UBS Wealth Management, Pimco, T Rowe Price and Glenmede Investment Management were among the firms that have expressed reservations in recent days about the potential of cryptocurrency investments.
The upheaval came after Tesla said it would no longer accept payment in bitcoin for its electric vehicles due to environmental concerns, and Musk jokingly referred to dogecoin, a rival cryptocurrency, as a “hustle” during an appearance on the Saturday Night Live television show.
“Our stance with clients is the 10-foot pole rule: stay away from it,” said Jason Pride, chief investment officer of private wealth at Glenmede. “I don’t think the Fed and other regulators are fans of the current market structure for cryptocurrencies.”
Rob Sharps, president and head of investments at T Rowe Price, told the Financial Times: “Crypto has an impact across capital markets, and we’re capital markets experts.
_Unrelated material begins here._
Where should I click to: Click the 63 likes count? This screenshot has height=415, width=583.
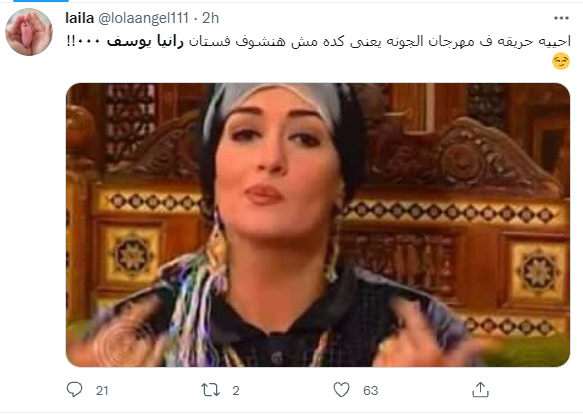370,390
Ultimately, the mandates we manage for clients are not well suited for investing in cryptocurrencies, and we recognise the high level of speculation in this space.”
To be sure, bitcoin has gained ground with investors in recent years and trading in futures contracts has become more liquid. US regulators are also considering whether to approve crypto exchange traded funds.
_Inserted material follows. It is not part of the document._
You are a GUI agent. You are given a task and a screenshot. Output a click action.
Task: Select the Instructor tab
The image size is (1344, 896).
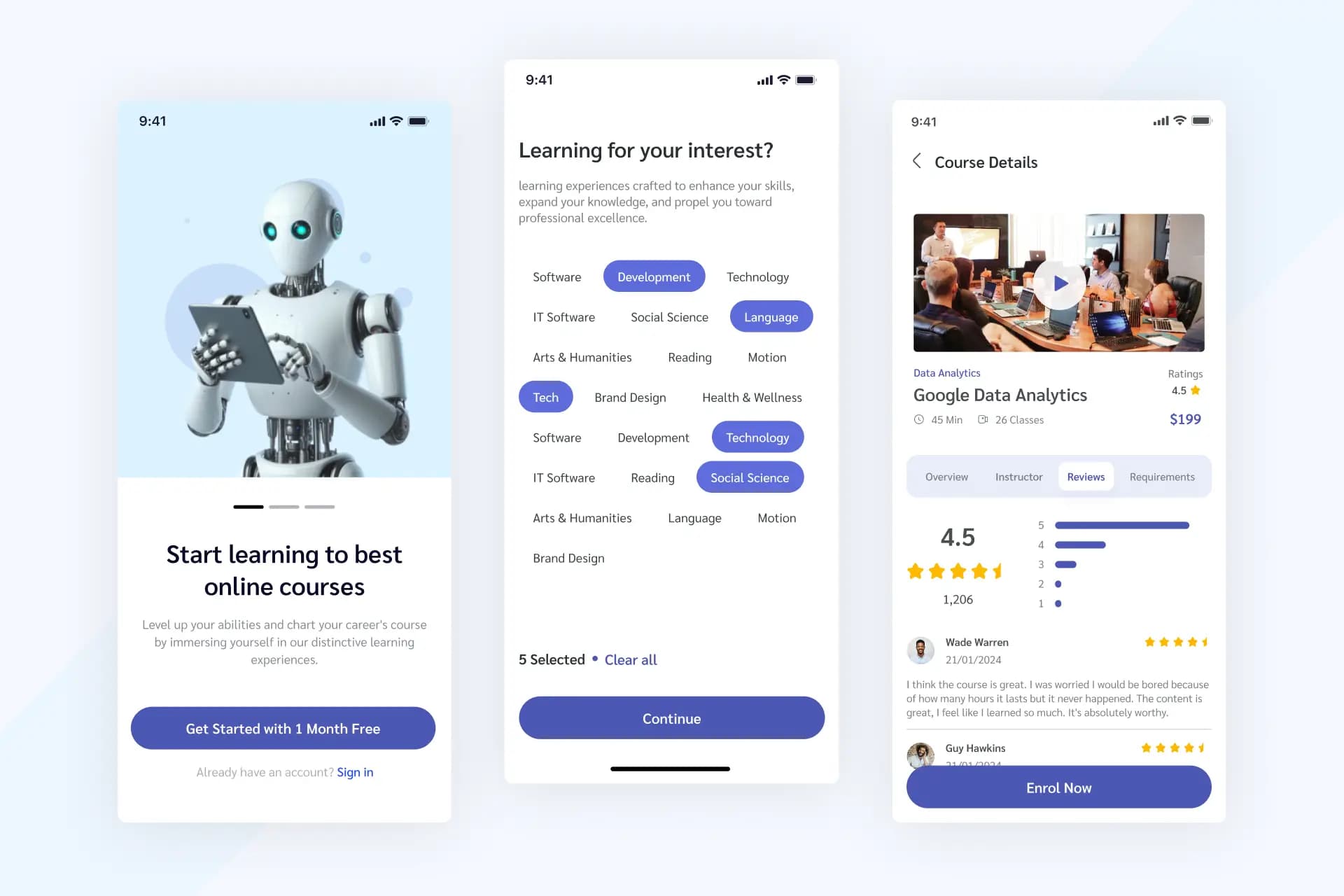[x=1019, y=476]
But asset managers say they are troubled by signs that cryptocurrencies are failing to live up to expectations that they would become less volatile over time or offer investors hedges against equity turbulence or inflation.
“The volatility of crypto is stratospherically high and we often see that, when equities sell off, so does bitcoin and that means it is not a good portfolio diversifier,” Pride said.
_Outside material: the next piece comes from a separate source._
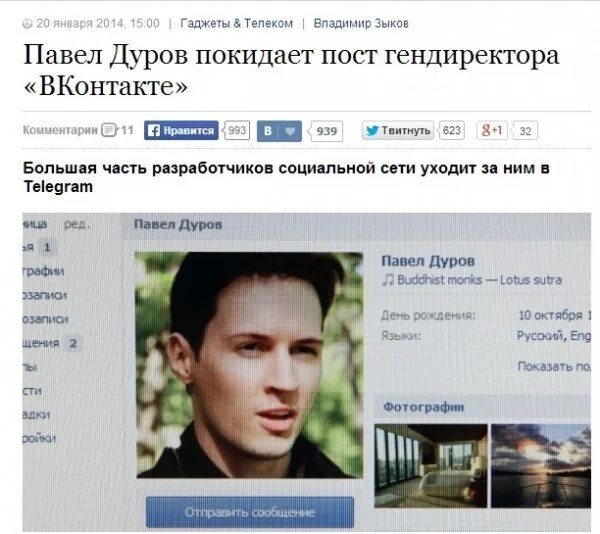Open the interior room photo thumbnail
This screenshot has height=534, width=600.
pos(430,466)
Nicholas Johnson, portfolio manager for commodities at Pimco, took issue with bitcoin advocates who praised it as an inflation haven after cryptocurrencies rallied while gold fell in price.
“This idea that crypto is an inflation asset is curious,” he said. “Inflation assets underperformed in recent years while cryptocurrencies did very well. People are looking for a reason to justify why crypto has gone up.”
Cryptocurrency anxieties were further exacerbated this week when a leading US regulator warned investors that buying mutual funds with exposure to bitcoin futures “is a highly speculative investment” — and warned mutual funds that it would be subjecting their involvement with the cryptocurrency to intense scrutiny.
The Division of Investment Management at the Securities and Exchange Commission said: “Investment in the bitcoin futures market should be pursued only by mutual funds with appropriate strategies that support this type of investment and full disclosure of material risks.”
“We expect more stringent policy and regulatory controls ahead for crypto as it becomes more mainstream,” UBS Wealth Management said, adding that the price volatility that followed the Tesla announcement “highlights risks companies face if they take on crypto balance sheet exposure”.
Tom Jessop, head of digital assets at Fidelity, which has been more receptive to cryptocurrencies, nevertheless cautioned that such investments were still in the early stage of development.
“We refer to bitcoin as an aspirational store of value and it’s an adolescent in terms of its development due to the extreme volatility,” he said. “Some investors are willing to accept the volatility as they see bitcoin as a long-term venture opportunity.”
Fidelity provides a brokerage service that enables more than 100 institutional investors such as hedge funds and family offices to buy cryptocurrencies and offers them custodian services. Fidelity has a small fund that invests in digital assets for clients and its has applied to the SEC to launch an ETF for bitcoin.
Even if asset managers shy away from crypto, swings in its valuations are a concern for the industry because of the growing power of retail traders to cause volatility in the equity market, known as the “substitution effect”.
“Watching what retail investors are doing is as important as bond flows to managers now,” said Viraj Patel, an analyst at Vanda Research. “They are asking, if millennial capital is buying bitcoin, does this mean they’re going to stop buying high-beta US stocks?”